Looking at analysis of both depression and anxiety again by looking at PHQ-9 and GAD-7 outcomes data, patients managed by the Multidisciplinary PCS team had clinically meaningful changes and positive outcomes in their mental health. Both are clinically significant with > 5 point changes and both were statistically significant as previously mentioned.
Conclusion
The CirrusMD approach to delivering care focuses on barrier-free care, keeping the patient at the center of care and treating them as a whole — mind and body. This study set out to analyze the first 6 months of mental health outcomes of patients who were seen and managed by our multidisciplinary Primary Care and Specialty Team Physicians.
The results presented are related to patients across various groups including Medicaid, Employer Insured, Employer Uninsured and Commercial, and are specific to patients seeking mental healthcare through psychiatric medication management.
CirrusMD physicians followed initial and final PHQ-9 and GAD-7 scores of those patients to understand outcomes related to medication management solutions.

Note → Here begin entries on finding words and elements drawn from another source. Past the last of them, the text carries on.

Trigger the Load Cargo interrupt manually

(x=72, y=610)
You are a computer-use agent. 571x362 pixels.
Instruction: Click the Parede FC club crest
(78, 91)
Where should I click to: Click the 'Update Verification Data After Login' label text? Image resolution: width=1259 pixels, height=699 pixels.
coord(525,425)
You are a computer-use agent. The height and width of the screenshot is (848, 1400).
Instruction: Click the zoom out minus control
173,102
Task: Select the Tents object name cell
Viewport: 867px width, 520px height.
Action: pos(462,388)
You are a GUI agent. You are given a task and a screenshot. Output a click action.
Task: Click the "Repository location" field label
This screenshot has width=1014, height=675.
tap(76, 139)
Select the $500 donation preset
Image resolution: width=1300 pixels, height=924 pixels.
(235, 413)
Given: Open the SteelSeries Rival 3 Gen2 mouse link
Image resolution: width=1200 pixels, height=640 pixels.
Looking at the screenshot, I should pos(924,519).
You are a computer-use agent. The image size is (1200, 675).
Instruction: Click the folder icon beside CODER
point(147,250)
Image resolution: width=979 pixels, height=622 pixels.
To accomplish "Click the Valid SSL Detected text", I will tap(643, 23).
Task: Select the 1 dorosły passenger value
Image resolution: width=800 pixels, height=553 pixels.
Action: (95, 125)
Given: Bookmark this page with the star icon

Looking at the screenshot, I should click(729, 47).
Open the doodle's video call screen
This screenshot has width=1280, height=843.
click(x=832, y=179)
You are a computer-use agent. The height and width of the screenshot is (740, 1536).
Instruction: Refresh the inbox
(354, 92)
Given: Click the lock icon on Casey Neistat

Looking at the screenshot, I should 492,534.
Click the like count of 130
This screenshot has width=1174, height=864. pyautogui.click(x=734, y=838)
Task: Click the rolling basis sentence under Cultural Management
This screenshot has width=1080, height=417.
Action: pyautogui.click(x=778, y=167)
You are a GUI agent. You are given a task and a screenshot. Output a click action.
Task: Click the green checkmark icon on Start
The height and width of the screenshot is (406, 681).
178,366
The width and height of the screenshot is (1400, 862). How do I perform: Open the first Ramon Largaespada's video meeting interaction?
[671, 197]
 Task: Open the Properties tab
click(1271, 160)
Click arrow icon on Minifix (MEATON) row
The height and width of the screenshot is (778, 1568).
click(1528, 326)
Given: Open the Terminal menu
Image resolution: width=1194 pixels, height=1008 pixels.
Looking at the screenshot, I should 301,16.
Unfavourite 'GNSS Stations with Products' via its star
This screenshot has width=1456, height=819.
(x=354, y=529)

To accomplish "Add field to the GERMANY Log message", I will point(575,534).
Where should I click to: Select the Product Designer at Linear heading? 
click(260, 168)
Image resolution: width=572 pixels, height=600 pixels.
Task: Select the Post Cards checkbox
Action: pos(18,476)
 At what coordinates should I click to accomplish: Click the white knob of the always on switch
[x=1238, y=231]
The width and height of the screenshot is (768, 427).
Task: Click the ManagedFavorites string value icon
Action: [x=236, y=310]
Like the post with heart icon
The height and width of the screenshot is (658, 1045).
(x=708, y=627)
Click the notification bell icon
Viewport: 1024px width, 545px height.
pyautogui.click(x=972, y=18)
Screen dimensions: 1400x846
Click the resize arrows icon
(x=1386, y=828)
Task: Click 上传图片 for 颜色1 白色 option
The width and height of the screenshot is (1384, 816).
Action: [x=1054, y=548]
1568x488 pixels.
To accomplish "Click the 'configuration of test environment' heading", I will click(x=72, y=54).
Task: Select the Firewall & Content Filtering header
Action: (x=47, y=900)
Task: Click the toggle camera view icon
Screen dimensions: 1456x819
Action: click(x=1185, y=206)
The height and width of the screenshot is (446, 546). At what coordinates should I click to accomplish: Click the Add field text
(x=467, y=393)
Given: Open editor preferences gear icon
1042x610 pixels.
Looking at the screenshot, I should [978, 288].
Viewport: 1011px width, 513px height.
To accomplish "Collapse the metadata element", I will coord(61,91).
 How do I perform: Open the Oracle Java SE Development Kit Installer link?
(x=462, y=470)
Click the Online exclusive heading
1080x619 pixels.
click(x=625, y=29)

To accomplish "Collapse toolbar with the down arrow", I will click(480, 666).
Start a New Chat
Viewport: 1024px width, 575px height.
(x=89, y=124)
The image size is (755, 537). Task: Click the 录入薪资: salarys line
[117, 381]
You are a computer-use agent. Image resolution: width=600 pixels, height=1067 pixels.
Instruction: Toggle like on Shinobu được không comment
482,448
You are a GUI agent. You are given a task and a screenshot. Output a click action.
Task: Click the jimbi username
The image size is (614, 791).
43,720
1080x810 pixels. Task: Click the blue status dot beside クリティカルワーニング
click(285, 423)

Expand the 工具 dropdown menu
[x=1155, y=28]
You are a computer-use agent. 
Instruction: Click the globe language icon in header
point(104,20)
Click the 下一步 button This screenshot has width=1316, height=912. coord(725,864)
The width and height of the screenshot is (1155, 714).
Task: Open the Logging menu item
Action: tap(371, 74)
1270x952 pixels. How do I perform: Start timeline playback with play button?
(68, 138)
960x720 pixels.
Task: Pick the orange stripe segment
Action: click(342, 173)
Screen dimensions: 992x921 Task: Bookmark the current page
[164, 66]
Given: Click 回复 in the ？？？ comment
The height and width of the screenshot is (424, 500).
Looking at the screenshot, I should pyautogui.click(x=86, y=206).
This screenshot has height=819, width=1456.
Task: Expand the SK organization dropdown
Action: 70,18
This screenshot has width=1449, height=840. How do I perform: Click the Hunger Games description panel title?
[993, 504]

The results of this 6 month study demonstrate that CirrusMD physicians provide virtual mental healthcare that resulted in clinically meaningful and significant changes in patients suffering with depression and anxiety. A Wilcoxon rank sum analysis demonstrates that the changes seen in initial PHQ-9 and GAD-7 scores compared to final PHQ-9 and GAD-7 scores are also highly statistically significant.
It is acknowledged that some of the patients cared for may have had access to other mental health professionals like therapists outside of our format and this study. This information was not included in this study as the focus was psychiatric outcomes based on medication management only. Future directions of similar studies could involve examination of therapy using either formal therapy solutions or self directed digital mental health tools in combination with psychiatric medication management or alone to examine the effects on patient outcomes, remission and sustainability of that remission.